5. Medicare MSA Plans (Like Fenyx Health)
While not designed to cover custodial care, Medicare MSA (Medical Savings Account) plans can help manage short-term medical expenses associated with recovery and rehabilitation. Funds deposited into your MSA roll over year to year, creating a financial buffer that can indirectly offset care-related costs.
Planning Ahead for Peace of Mind
It’s easy to put off long-term care planning, but doing so early provides more choices and control. Consider these steps:
- Assess your family health history and potential risks.
- Estimate possible care needs —for example, assisted living vs. in-home support.
- Review your current assets and coverage to see where gaps exist.
- Discuss options with a Medicare-certified insurance professional who understands how different coverage types work together.
At Croft Insurance, we help clients align Medicare, supplemental coverage, and long-term care strategies so no gaps are left unaddressed.
How Croft Insurance Can Help
Our role is to simplify this complex planning process. We:
- Explain how Medicare works for rehabilitation and skilled care
- Identify what your current plan does and doesn’t cover
- Explore options like Medigap or Medicare Advantage for added benefits
- Connect you with trusted resources for long-term care or hybrid policy planning
With decades of experience serving Central Virginia, Croft Insurance ensures your coverage reflects both your current health and future needs.
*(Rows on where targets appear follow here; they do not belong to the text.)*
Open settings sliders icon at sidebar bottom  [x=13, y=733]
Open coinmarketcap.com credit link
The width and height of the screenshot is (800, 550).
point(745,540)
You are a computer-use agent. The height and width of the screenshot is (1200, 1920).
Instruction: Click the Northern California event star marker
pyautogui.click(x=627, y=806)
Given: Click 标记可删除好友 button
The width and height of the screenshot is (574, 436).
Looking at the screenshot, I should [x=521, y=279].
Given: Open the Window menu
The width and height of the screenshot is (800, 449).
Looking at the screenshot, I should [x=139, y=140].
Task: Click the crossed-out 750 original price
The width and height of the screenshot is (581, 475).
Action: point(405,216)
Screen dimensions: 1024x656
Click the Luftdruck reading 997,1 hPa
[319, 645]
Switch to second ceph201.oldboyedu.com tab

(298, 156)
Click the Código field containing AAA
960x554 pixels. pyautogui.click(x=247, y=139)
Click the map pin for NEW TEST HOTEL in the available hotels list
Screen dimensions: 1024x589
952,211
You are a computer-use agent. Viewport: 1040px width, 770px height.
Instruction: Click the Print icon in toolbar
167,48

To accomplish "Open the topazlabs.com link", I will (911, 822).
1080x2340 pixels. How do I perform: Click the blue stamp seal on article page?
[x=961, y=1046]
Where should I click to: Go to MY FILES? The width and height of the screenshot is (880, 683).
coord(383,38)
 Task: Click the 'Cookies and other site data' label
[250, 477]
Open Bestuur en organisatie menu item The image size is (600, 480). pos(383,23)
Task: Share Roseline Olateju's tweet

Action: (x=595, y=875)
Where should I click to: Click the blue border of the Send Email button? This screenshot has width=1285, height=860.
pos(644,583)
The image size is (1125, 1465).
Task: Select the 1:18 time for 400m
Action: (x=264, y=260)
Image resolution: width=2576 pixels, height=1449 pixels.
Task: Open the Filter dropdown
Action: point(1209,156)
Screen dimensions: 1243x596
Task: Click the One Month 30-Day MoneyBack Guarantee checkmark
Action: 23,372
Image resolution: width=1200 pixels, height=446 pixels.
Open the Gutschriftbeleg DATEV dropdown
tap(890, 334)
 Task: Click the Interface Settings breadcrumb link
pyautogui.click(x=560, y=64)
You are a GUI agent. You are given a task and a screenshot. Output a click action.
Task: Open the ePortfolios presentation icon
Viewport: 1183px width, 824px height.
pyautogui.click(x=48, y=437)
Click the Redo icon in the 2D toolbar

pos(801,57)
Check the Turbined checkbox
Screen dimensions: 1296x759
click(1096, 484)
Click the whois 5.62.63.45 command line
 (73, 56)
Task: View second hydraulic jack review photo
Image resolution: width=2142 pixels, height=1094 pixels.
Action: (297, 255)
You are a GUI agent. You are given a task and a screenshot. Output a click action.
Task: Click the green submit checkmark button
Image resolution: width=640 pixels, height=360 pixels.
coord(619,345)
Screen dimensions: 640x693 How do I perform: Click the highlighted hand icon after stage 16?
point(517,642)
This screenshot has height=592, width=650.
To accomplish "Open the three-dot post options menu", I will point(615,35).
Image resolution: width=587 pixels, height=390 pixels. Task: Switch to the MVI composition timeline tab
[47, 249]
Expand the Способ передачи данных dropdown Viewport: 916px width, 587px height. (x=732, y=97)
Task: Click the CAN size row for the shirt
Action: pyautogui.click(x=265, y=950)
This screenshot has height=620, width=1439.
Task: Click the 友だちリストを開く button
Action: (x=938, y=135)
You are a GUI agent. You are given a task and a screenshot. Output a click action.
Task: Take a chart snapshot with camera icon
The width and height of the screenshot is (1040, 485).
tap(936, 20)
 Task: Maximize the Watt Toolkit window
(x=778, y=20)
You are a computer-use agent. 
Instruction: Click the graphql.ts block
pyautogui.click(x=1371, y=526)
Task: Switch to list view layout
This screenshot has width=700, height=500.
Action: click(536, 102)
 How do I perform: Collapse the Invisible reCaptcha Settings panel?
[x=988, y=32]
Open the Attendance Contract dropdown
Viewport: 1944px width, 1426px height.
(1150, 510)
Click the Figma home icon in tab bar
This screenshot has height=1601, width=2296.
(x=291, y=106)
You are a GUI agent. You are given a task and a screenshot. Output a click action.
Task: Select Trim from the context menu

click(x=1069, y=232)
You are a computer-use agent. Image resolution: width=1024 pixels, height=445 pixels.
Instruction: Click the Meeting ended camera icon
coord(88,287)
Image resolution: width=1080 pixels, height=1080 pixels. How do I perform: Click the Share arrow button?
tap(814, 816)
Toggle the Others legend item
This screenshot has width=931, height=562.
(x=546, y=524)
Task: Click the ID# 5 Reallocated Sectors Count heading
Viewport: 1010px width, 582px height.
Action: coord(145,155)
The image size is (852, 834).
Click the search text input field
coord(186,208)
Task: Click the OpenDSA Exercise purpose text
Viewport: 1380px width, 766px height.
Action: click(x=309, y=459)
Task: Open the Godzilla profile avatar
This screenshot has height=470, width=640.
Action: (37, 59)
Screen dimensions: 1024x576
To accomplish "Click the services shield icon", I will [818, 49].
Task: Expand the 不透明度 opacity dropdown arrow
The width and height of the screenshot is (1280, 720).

Medicare is an invaluable healthcare program, but it was never intended to fund long-term custodial care. Understanding that distinction—and planning accordingly—can make all the difference.
By taking time now to explore supplemental options, review your savings, and coordinate with a trusted insurance advisor, you can protect both your well-being and your financial security for the years ahead.